Simply stated, the glory of God made known is the God of glory as He really is, coming into greater clarity to us as we stand in His presence. As He does so, our misconceptions of Him are exposed and adjusted.
This is the message that the nations desperately need to hear; we must preach Him (Galatians 1:16). Paul didn’t simply preach about Christ; his words carried the presence of the One to whom he was referring. God made himself known through Paul’s words. Likewise, the Lord’s Word today must bring an impartation of God through us to others. But apart from sovereign intervention, He can only accomplish the accurate, though partial, revelation of himself to the nations through those to whom He has revealed His glory.
The glory of God made known through a people!

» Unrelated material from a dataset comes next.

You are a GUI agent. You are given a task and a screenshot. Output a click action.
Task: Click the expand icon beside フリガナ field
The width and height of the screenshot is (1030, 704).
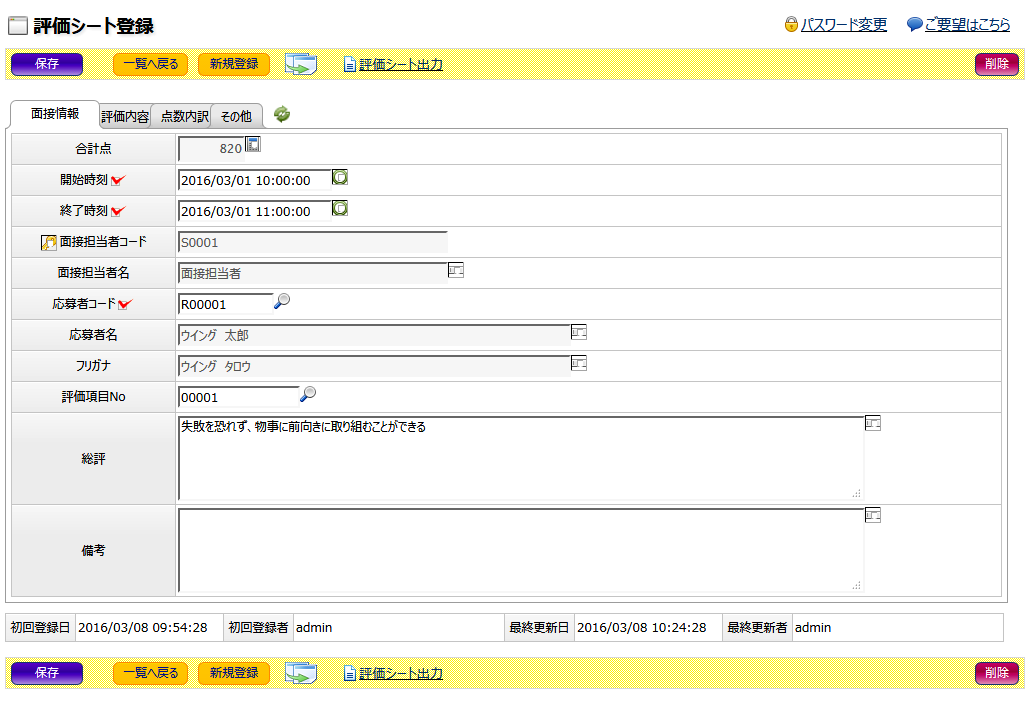point(579,363)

God, coming into clarity before the nations! Such a theme stuns us. But has not the Lord called us to follow in the footsteps of Jesus? God’s purpose in sending His Son among us was to make himself known. And Christ revealed the Father perfectly. Since Jesus was God put into human terms, no one other than He could have accomplished such a mission.

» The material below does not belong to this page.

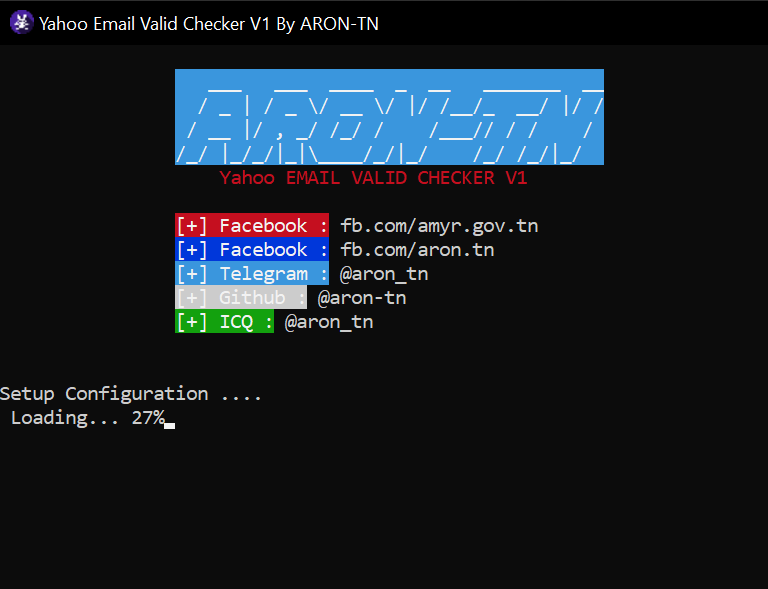Click the green ICQ label
Viewport: 768px width, 589px height.
tap(224, 321)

Yet, we find before us the impossible task of making known to the nations the glory of the One who has sent us. Has God indeed called us to such a work? Yes. The reason He prepares vessels of mercy is to make known the riches of His glory upon them to the nations (Romans 9:23).
But what is His glory upon us? It is His love, His forgiveness, His compassion, His hatred of sin, etc. (Exodus 34:6-7). It can be so easy to get the message mixed up and begin to think that it is about us. God takes what we see as we stand before Him and begins to work it into the fiber of our beings. We literally partake of His divine nature (2 Peter1:4), and start experiencing what He feels about the poor, the lost, the subject of abortion, how His house should be built, etc.

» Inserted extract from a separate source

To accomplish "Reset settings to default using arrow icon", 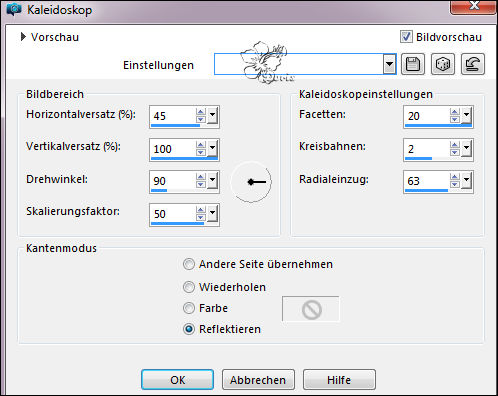I will click(x=473, y=64).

As a result, His burdens become ours. Others will hear what we say and watch how we live and identify the burden of the Lord as ours. We then become known as that person who has a heart for Israel, or who has a desire to minister to the poor in the Philippines, or who is always talking about the centrality of Christ in the Church, etc. But if we are ministering accurately, what we are expressing is actually the contents of His heart.
Then as we each live in harmony with His unique calling on our lives, those around us will see in some measure the glory of God upon us. And it is all because He has had mercy on us.
The result is that the nations begin experiencing God as He really is, slowly coming into view. Notice, it is not our glory and fame that is the message. God’s theme is not about us, about our successes in ministry, or about our wisdom in building something for Him.
We are not vessels of excellence, or of intellectual greatness, or of philosophical sophistication. We are vessels of mercy. God has brought us all forth from the dust of the ground, and we all deserve His wrath. But for the sake of the Earth and for fulfilling His own promise, He has had mercy on many and revealed himself to them in some measure.
The question now before us is whether or not He is content with the measure of His glory now made known to the nations. Or is there more to be revealed?
I submit that there is a degree of fullness yet to be unveiled among the nations. The reason is because Israel continues on in her existence without an intimate knowledge of her Messiah. And the apostle clearly stated that:
…blindness in part has happened to Israel until the fullness of the Gentiles has come in. And so all Israel will be saved.
Lord, arise and reveal your glory in greater and clearer ways to us and through us. Arise and bring to fullness the unveiling of your beauty among the nations in these days. And bring Israel to the knowledge of her Messiah. In Jesus’ name, Amen.